* GIVEN INFORMATION
_____
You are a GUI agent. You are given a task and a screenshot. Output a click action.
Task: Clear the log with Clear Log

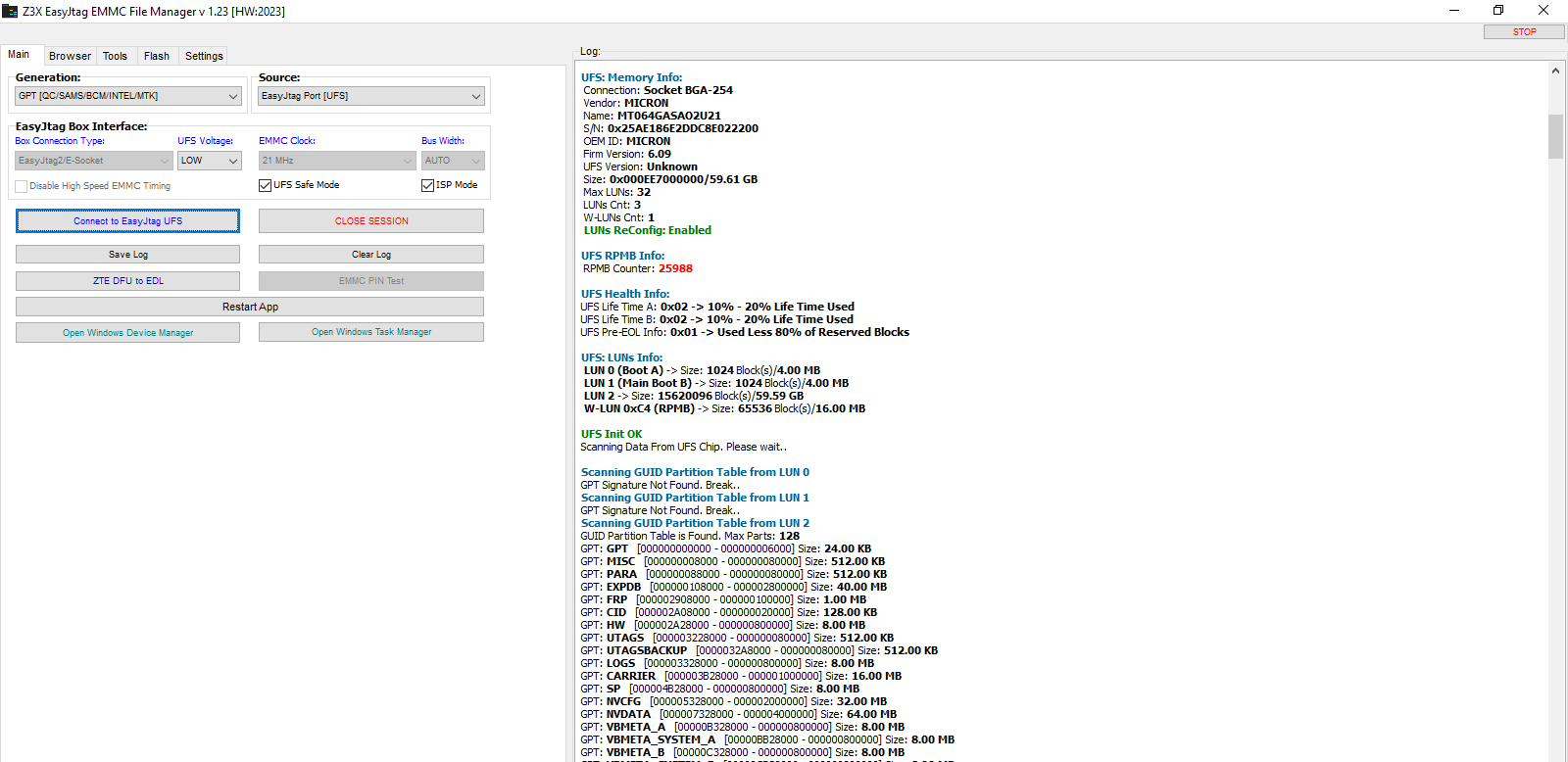click(x=370, y=255)
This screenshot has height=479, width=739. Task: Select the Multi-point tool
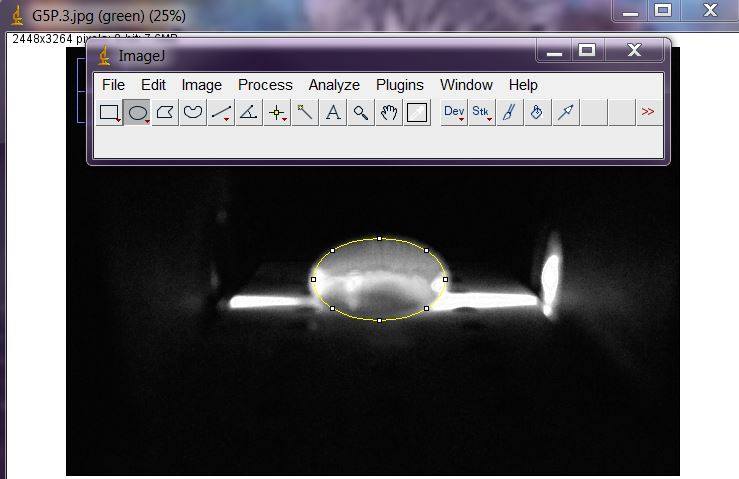(x=278, y=113)

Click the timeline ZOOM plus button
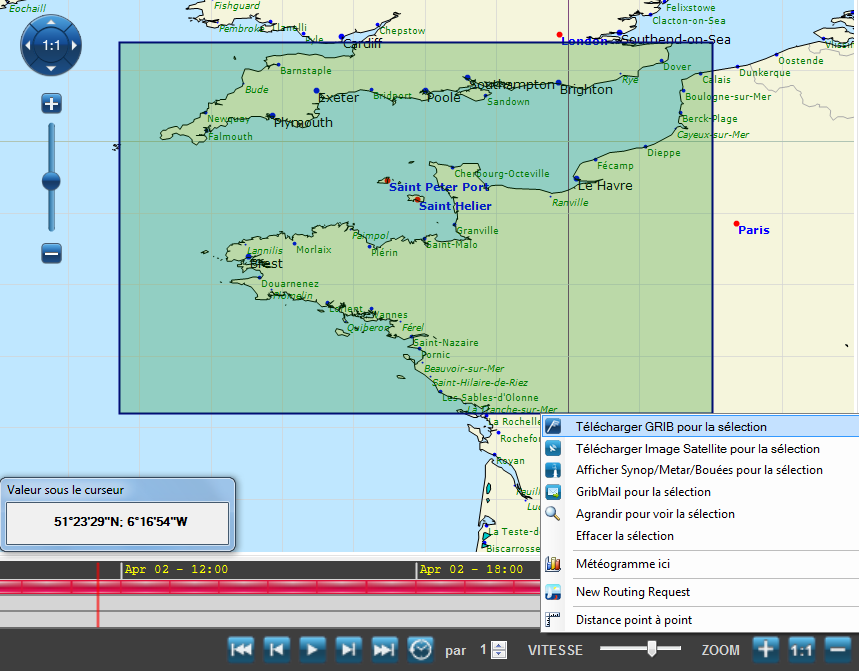click(x=765, y=649)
_____
* EXERCISE OBJECTIVE
Set down all the lines above exactly as they appear, with no pictures.

* ANSWER FOR THIS EXERCISE
You are a GUI agent. You are given a task and a screenshot. Output a click action.
Task: Clear the log with Clear Log

click(x=370, y=255)
This screenshot has height=479, width=739. Task: Select the Multi-point tool
(x=278, y=113)

Click the timeline ZOOM plus button
click(x=765, y=649)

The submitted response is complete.